By Ben Dickson Recently, Facebook came under fire for having hired hundreds of contractors to listen to and transcribe users’ conversations. A
Recently, Facebook came under fire for having hired hundreds of contractors to listen to and transcribe users’ conversations.
A Vice Motherboard report revealed that Microsoft contractors were listening to audio recordings of personal conversations of Skype users who used the app’s AI translation service and voice commands sent to Cortana, the company’s AI-powered voice assistant.
This comes no longer as a surprise. Microsoft and Facebook aren’t not the first tech companies whose employees or remote contractors listen to users’ voices. Amazon, Google and Apple have been caught doing the same thing with their voice assistants in the past year (and they’ve all used cleverly worded EULA’s to gain users’ consent without explicitly telling them humans will listen to their voice). Earlier this month, Apple and Google stopped their programs to listen to audio recordings.
But this is not a tirade about the privacy concerns of voice assistants and smart speakers (which is an important topic). In this post, I’ll be diving into why every company that offers a voice assistant inevitably resorts to hiring human workers (often low-paid) to correct the stupid mistakes its AI algorithms make.
Voice assistants and deep learning
AI-powered voice assistants and translation services use deep learning, the branch of artificial intelligence that develops behavior through experience. At the heart of deep learning algorithms are artificial neural networks, software structures that are especially good at finding correlations and patterns in vast sets of data.
If you train a neural network with multiple audio recordings of the same word with different accents and background noises, it will tune its inner parameters to the statistical regularities between the different samples and will be able to detect the same word in new audio recordings. Likewise, if you provide a neural network with different texts corresponding to the same request, it will be able to answer to the different ways of uttering the same command.
Deep learning and neural networks have helped solve problems that were historically challenging for classic, rule-based software systems. This includes speech recognition, natural language processing (NLP), machine translation, and computer vision. These are tasks that are previously known to require human intelligence.
It is thanks to deep learning and neural networks that you can talk to Alexa almost as if you were talking to another person (as long as you don’t ask it anything too complicated—but we’ll get to that later).
Anthropomorphizing neural networks
Ironically, the biggest strength of neural networks also amplifies their greatest weakness. Given the complicated tasks they perform, neural networks and deep learning applications are often mistaken or compared to human intelligence.
But despite the remarkable feats they perform (and the name they’ve inherited from their biological counterparts), neural networks and deep learning algorithms are vastly different from the human mind.
Neural networks are as good as their training data. The more quality training data you provide to a neural network, the better it will become at performing its intended task. Also, the narrower the problem domain neural network tackles, the less data it will need to reach accuracy. Consequently, lack of training data and broad problem domains are two of worst enemies of deep learning.

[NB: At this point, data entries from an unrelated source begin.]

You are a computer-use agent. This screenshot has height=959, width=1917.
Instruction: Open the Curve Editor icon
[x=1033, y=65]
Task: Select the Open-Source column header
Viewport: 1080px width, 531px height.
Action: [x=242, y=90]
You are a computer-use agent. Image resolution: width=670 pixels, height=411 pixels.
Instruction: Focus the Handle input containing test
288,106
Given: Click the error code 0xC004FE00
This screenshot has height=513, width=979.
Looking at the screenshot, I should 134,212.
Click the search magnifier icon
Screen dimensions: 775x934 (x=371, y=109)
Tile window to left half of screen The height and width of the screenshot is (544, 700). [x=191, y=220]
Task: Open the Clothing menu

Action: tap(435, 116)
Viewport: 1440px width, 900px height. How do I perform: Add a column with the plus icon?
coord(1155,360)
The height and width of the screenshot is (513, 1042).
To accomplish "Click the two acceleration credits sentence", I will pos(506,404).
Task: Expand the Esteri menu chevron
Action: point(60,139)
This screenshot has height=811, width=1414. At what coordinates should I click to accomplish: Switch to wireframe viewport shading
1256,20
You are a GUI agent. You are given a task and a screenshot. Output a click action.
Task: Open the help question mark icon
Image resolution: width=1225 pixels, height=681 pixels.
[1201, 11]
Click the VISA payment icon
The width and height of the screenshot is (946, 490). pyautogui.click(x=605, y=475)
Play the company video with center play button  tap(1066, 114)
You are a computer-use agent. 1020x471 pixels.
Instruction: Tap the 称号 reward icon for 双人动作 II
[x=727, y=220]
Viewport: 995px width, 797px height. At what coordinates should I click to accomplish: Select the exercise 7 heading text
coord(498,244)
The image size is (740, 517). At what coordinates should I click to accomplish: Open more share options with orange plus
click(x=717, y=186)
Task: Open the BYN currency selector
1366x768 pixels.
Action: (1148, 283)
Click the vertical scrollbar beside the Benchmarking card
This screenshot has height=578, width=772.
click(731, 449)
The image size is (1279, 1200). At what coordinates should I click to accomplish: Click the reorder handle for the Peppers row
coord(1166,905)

Large tech companies usually have access to vast stores of data to train their AI. But the problem with voice assistants is that they are tackling a very broad problem domain, and they create the wrong expectations in users. They have human names and human-like voices, and their commercials always give the impression that you can ask them anything.
The Wizard of Oz effect
When you apply deep learning to an open and limitless domain, you never have enough training data. No matter how much you train your AI model, there will always be edge cases, scenarios that the neural network has not seen before. That’s why the companies that develop these services must constantly collect new data and retrain their AI models. This means they must monitor users’ behavior for things that confuse their AI.
Another problem is that the neural networks used in voice assistants require supervised learning, which requires human operators to annotate the training examples. When a voice assistant finds a certain command confusing, it can’t figure out the real meaning for itself. A human operator must map it to the right command and steer the AI in the right direction.
This is why the companies hire human contractors to listen to the voice recordings and annotate them with the right label, which the neural networks will then use to finetune its inner parameters. And this entails a host of privacy and ethical concerns.
The Microsoft story is just the latest manifestation of the “Wizard of Oz” effect, where companies try to automate tasks with AI technologies, but end up using human labor to perform those same tasks or to train the AI to avoid repeating its mistakes.
As the AI encounters more and more edge cases and is retrained to handle them, it will become better and better. With more training, the need for human help will become less significant. But when your problem domains is too broad, chasing edge cases turns into an endless war of attrition, and humans will always remain a part of the equation.
One stark example of this is moderating online content with AI, which requires commonsense, reasoning and abstract thinking that neural networks don’t possess.
What this means is that, if you’re using a general-purpose voice assistant like Siri, Cortana or Alexa, you can expect it to become smarter. But those smarts will continue to come at the expense of your data.